— TASK INSTRUCTIONS —
Among the lines below, count those with the word "computer". Answer with the number only.

— RECORDS TO USE —
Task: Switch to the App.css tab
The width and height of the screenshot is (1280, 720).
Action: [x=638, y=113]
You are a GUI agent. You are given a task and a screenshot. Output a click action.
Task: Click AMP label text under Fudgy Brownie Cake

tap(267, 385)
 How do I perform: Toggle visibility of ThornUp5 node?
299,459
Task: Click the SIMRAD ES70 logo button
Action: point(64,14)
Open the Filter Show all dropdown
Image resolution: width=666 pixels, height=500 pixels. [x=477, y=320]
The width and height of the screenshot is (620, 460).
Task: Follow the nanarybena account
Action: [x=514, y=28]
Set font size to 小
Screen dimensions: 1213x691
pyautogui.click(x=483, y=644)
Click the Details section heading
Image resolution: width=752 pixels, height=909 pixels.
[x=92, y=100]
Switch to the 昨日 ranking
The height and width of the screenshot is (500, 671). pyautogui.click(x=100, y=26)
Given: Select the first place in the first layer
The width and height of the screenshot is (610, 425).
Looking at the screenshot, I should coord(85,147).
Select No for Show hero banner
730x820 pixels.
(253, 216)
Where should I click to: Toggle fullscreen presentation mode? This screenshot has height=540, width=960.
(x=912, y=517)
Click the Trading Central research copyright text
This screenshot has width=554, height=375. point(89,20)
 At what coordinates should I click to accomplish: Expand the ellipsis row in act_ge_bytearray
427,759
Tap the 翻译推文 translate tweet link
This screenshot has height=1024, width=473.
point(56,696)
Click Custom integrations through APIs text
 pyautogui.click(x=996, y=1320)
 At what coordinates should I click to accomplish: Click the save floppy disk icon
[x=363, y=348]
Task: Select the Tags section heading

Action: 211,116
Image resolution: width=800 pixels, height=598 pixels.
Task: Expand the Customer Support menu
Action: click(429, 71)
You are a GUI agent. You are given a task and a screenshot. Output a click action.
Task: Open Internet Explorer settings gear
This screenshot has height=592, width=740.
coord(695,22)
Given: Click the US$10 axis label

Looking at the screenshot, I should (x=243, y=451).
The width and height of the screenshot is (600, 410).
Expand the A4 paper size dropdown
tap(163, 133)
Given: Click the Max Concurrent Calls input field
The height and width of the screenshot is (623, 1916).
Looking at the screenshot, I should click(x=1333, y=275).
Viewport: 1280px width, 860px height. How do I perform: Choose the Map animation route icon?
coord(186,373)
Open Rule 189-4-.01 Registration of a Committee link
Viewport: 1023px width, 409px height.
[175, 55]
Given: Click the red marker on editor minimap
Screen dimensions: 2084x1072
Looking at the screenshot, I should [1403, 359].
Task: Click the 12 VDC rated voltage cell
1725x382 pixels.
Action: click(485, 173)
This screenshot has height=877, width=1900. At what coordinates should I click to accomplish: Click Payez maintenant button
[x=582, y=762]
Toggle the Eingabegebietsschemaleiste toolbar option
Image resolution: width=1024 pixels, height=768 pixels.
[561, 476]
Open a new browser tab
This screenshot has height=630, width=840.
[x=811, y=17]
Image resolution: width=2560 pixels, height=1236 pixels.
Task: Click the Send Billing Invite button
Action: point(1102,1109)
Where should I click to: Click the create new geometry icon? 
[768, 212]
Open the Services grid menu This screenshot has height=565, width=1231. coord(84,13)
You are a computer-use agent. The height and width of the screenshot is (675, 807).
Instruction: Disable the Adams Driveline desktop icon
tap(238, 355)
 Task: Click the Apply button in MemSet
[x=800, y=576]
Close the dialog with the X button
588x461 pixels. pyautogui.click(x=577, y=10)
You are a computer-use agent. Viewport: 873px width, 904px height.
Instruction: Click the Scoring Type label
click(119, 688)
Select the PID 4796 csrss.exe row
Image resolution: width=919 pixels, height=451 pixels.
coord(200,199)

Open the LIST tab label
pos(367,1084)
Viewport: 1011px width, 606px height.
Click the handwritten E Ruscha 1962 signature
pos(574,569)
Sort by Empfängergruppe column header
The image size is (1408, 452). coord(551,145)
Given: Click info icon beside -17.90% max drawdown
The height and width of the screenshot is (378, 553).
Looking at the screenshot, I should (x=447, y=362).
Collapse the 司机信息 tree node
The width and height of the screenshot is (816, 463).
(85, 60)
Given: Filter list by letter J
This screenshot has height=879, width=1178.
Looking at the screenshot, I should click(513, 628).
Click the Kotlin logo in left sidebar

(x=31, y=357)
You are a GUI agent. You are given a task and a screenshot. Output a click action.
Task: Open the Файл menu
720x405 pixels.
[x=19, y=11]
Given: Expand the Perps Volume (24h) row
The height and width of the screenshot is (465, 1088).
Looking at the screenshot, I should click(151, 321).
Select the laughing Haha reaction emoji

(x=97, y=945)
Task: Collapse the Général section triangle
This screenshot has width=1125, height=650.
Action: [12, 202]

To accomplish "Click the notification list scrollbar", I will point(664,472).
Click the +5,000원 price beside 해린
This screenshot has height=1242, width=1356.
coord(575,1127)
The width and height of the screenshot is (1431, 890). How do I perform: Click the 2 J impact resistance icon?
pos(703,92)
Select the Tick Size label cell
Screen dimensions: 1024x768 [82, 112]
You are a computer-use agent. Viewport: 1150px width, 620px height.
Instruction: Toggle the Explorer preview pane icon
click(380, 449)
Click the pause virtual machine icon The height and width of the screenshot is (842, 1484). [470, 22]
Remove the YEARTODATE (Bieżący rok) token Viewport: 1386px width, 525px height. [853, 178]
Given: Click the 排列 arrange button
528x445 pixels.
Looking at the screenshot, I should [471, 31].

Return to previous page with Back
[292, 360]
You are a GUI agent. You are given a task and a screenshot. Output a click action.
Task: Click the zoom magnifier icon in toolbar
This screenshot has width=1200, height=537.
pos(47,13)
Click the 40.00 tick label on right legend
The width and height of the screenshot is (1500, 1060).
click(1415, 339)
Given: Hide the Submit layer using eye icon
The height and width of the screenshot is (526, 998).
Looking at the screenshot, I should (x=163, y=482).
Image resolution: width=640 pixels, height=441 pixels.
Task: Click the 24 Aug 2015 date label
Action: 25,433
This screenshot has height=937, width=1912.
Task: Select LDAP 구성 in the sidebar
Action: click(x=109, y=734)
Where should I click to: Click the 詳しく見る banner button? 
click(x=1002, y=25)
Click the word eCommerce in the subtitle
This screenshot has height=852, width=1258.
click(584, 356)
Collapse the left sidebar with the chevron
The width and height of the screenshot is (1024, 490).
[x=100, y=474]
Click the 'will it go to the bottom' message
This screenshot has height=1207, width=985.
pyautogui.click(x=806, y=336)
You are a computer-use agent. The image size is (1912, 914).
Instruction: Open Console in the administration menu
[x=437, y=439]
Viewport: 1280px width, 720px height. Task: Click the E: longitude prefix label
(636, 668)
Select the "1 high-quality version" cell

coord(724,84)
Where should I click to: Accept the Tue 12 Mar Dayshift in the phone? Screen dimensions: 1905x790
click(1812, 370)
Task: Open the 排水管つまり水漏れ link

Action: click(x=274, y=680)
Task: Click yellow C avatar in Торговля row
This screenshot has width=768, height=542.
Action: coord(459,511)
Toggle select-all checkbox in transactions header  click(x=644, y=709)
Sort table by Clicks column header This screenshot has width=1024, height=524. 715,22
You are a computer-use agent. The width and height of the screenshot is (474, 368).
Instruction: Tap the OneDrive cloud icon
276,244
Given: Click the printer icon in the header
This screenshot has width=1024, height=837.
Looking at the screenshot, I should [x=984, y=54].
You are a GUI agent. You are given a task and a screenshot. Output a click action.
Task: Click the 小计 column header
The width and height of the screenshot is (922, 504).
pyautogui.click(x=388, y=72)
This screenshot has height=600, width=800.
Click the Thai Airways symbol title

— TASK SOLUTION —
5